Onu düşünüyor olması bile tuhaf hissettirmişti Hikaye'yi . Ondaki değişikliğe anlam veremedi .

-" Ama ben aç- " sözünü kesen şey kırılırcasına çalınan kapıydı . Korkmuştu . Bir anda yüksek gürültü ile birkaç adım Ateş'e yaklaştı . Sabahın köründe kimdi ki gelen ?

Birşey mi olmuştu ki böylesine kuvvetli ve gürültülü çalınıyordu kapı .

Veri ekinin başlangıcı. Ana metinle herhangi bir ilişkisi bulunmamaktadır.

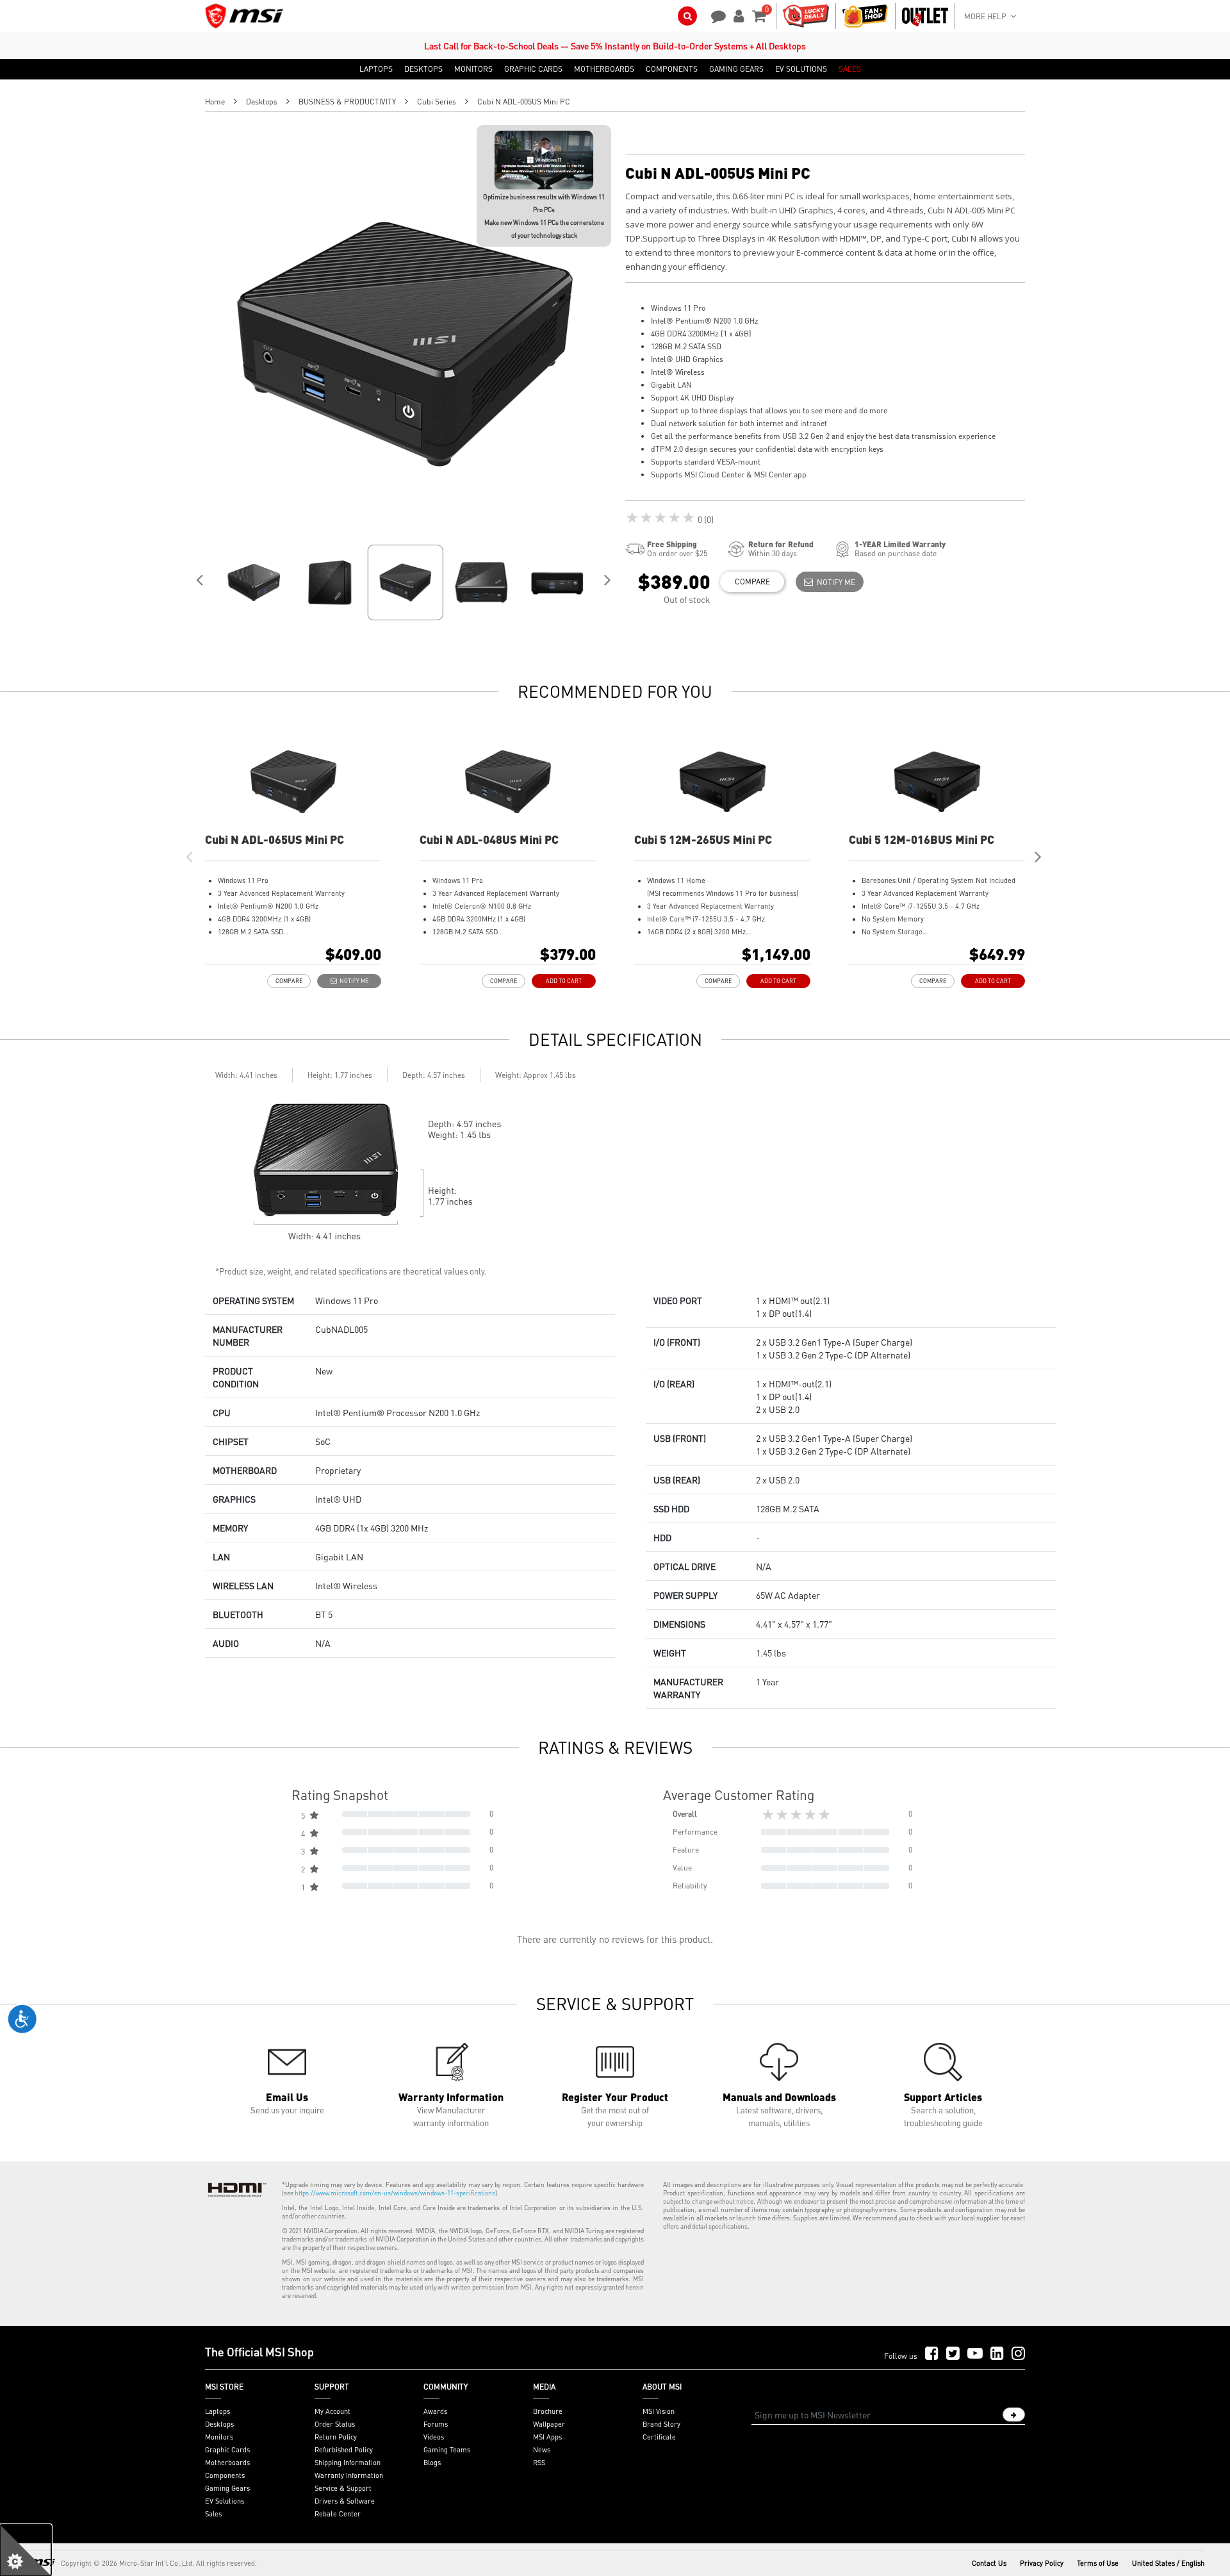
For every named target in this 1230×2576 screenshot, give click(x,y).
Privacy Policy (1041, 2563)
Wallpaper (549, 2424)
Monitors (219, 2436)
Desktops (261, 101)
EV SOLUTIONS (801, 69)
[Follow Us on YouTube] (975, 2354)
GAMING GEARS (736, 69)
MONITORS (473, 69)
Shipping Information (348, 2462)
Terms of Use (1098, 2563)
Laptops (217, 2411)
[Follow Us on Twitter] (953, 2354)
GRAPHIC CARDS (533, 69)
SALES (850, 69)
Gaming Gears (227, 2488)
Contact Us (989, 2563)
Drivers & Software (345, 2501)
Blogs (432, 2462)
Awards (435, 2411)
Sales (213, 2513)
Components (225, 2475)
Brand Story (661, 2424)
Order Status (335, 2424)
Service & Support (343, 2488)
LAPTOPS (376, 69)
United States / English (1168, 2563)
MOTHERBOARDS (604, 69)
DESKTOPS (423, 69)
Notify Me (834, 582)
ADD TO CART (564, 980)
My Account (332, 2411)
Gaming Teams (446, 2449)
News (541, 2449)
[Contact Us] (714, 14)
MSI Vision (659, 2411)
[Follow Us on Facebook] (932, 2354)
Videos (433, 2436)
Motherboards (227, 2462)
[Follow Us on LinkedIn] (997, 2354)
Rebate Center (338, 2513)
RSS (539, 2462)
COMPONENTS (672, 69)
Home (215, 101)
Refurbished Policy (344, 2449)
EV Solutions (224, 2501)
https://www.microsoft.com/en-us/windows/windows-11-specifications (395, 2193)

-" Kim geldi ki acaba ? " korku dolu ses tonu daha da Ateş'e yaklaştı . Aralarında sadece 1 , 2 adımlık mesafe vardı . Ona adım adım yaklaşan Hikaye ile kalbine hakim olamıyordu .

Derin bir nefes alarak kalbini kontrol altına almaya çalıştı . Ama nafileydi.

-" Ben gidip bakayım . Bekle beni burda " cümlesinin ardından kapıya ilerleyen genç adamın ardından öylece baktı Hikaye. Tek göndermese miydi acaba ?

Kısa ama onun için yıllar gibi hissettiren dakikalar içinde Ateş görüş alanına girdi. Hemen ardından da suçlu bakışlarla Hüseyin girmişti.

- " Hiko kusura bakma . Ben siz uyanın diye biraz fazla vurmuş olabilirim kapıya . "

-" Pezevenk kapı çalmayı bile bilmiyor ."

-" Pezevenk falan ayıp oluyor ama Ateş . Ben sadece erkenden kalkında kahvaltıya gidelim dicektim . Valla alındım , gücendim " üzülmüş gibi dudaklarını büze büze konuşmasıyla Ateş sırıtarak omzuna yumruk attı .

-" Sus lan . Telefon diye bir şey icat edildi değil mi ? Niye arayıp söylemiyorsun da hayvan gibi kapıyı yumrukluyorsun. " Kaşları çatık karşısında dikilen Ateş 'in bakışları içler karartıcıydı . Büyük bir şekilde yutkunup Hikaye'ye baktı .

- " Hikaye hadi sen hazırlan da Fransa'yı bir turlayak . "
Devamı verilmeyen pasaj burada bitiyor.